§ DOCUMENT TEXT

What can you realistically hope to get for your extra contributions to the CPP? And how does the CPP investment board invest Canadians' savings?

Not long ago, the CPP fund invested only in government bonds. By the late 1990s it was becoming clear the program would not be sustainable with such modest returns, so the federal government raised contributions and set up the CPP Investment Board with the goal of generating higher returns. As the managers moved into stocks, the CPP came to resemble a big, global balanced fund.

In the 2008 financial panic, the CPP fund took a big hit, falling by 18.6 per cent in its fiscal year ended March 31, 2009. Pension fund managers everywhere sought ways to protect their plan holders from the markets' wild swings, turning to so-called alternative investments – stakes in privately held companies, known as private equity, as well as real estate and infrastructure.

By the fiscal year ended March 31, 2015, a full 40 per cent of the CPP's $264.8-billion in assets were in alternative investments, with about 60 per cent in marketable securities. By region, the fund had 38 per cent of its assets in U.S. holdings, compared with 24 per cent in Canada.

§ SUPPLIED INFORMATION

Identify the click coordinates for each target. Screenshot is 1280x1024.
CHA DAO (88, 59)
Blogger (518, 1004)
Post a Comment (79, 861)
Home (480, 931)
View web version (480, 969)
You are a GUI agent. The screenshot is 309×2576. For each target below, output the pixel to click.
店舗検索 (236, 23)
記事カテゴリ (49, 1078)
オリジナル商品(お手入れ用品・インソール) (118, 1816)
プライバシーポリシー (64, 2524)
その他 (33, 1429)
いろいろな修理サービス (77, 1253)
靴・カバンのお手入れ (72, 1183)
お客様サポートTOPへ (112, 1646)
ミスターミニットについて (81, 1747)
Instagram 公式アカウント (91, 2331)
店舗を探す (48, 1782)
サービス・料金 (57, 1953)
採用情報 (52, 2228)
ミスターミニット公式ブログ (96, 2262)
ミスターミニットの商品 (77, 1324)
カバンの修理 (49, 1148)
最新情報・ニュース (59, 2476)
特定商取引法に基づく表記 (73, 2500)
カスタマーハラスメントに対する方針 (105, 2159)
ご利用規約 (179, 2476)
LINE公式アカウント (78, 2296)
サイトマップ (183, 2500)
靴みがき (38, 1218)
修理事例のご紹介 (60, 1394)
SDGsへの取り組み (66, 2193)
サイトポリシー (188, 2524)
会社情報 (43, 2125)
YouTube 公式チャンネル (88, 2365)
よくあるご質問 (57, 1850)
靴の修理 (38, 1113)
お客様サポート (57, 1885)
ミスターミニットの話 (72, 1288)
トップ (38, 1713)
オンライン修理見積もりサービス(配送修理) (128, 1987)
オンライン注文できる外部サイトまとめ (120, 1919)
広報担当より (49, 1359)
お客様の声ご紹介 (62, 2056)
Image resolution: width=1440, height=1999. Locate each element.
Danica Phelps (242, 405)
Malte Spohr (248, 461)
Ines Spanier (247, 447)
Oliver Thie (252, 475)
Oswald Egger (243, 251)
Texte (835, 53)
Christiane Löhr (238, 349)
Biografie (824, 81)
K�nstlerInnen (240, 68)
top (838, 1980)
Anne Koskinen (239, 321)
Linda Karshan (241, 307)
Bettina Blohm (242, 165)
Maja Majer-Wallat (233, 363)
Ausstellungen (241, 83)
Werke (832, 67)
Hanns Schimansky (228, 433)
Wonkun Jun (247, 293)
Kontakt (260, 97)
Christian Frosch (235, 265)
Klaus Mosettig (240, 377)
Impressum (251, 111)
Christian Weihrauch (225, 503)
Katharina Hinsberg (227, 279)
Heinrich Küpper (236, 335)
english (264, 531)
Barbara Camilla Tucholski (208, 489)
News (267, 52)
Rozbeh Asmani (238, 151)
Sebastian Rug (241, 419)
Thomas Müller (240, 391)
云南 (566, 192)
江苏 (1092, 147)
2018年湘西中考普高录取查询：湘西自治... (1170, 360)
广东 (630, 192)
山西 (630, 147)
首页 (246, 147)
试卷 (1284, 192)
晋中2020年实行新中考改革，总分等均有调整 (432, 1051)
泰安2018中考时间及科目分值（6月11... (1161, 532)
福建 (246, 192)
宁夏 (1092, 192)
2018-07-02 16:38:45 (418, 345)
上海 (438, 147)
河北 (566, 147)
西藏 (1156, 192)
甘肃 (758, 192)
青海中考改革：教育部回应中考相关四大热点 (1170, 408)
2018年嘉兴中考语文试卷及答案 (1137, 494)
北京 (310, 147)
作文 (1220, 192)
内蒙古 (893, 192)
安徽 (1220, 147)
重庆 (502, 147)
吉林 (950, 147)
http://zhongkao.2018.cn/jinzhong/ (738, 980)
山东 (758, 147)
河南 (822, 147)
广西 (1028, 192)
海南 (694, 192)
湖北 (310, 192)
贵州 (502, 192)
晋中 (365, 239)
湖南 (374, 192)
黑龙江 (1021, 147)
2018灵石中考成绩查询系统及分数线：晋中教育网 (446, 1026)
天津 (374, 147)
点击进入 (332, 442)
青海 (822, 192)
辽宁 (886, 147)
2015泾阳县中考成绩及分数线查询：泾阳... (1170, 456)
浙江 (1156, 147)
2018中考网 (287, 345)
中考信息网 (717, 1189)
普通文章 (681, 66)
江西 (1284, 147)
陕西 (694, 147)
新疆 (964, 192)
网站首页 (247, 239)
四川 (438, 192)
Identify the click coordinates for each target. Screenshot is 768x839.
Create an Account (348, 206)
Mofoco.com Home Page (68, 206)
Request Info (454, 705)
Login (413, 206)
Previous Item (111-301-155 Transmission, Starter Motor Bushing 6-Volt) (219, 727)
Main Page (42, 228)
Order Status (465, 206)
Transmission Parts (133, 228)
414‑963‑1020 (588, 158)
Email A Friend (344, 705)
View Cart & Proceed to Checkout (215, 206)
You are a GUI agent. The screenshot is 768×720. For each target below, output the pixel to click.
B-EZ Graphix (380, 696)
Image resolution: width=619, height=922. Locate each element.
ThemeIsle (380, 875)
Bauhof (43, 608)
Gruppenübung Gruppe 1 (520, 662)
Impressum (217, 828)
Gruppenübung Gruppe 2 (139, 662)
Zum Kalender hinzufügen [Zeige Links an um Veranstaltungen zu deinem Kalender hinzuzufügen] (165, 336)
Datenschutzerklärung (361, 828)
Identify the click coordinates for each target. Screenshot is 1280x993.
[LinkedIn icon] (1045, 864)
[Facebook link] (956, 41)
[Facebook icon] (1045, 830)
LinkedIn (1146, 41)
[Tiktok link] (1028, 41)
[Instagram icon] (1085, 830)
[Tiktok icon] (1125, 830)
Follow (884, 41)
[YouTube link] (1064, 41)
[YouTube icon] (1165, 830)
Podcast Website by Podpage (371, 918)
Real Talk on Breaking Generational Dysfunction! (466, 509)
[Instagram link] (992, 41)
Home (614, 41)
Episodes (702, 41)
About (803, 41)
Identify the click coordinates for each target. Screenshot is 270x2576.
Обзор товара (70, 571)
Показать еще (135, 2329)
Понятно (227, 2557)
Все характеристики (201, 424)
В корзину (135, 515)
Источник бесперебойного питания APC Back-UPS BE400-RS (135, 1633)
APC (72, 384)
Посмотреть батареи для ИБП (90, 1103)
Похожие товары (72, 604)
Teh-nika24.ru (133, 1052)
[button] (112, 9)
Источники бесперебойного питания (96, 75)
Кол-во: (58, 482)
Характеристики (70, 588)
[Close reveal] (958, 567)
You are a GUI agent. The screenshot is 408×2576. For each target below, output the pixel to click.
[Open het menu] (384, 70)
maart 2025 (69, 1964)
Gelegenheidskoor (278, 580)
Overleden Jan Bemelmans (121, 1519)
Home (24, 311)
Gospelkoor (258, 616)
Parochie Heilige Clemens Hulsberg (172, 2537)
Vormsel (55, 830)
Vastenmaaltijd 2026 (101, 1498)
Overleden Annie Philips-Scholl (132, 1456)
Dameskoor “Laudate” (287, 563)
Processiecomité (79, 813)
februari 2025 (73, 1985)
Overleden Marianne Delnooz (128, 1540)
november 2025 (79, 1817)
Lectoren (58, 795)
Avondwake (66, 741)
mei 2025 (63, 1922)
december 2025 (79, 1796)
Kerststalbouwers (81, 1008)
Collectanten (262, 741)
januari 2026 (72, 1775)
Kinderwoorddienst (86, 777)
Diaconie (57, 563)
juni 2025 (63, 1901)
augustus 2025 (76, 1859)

§ SET TASKS
1) Write out the passage on the CPP fund between "In the 2008" and "estate and infrastructure.", inclusive, word for word.
2) According to the passage on the CPP fund, by how much did the fund fall in its fiscal year ended March 31, 2009?
You can leave the items aside; none of what follows depends on them.

§ TASK SOLUTIONS
1)
In the 2008 financial panic, the CPP fund took a big hit, falling by 18.6 per cent in its fiscal year ended March 31, 2009. Pension fund managers everywhere sought ways to protect their plan holders from the markets' wild swings, turning to so-called alternative investments – stakes in privately held companies, known as private equity, as well as real estate and infrastructure.

2) It fell by 18.6 percent.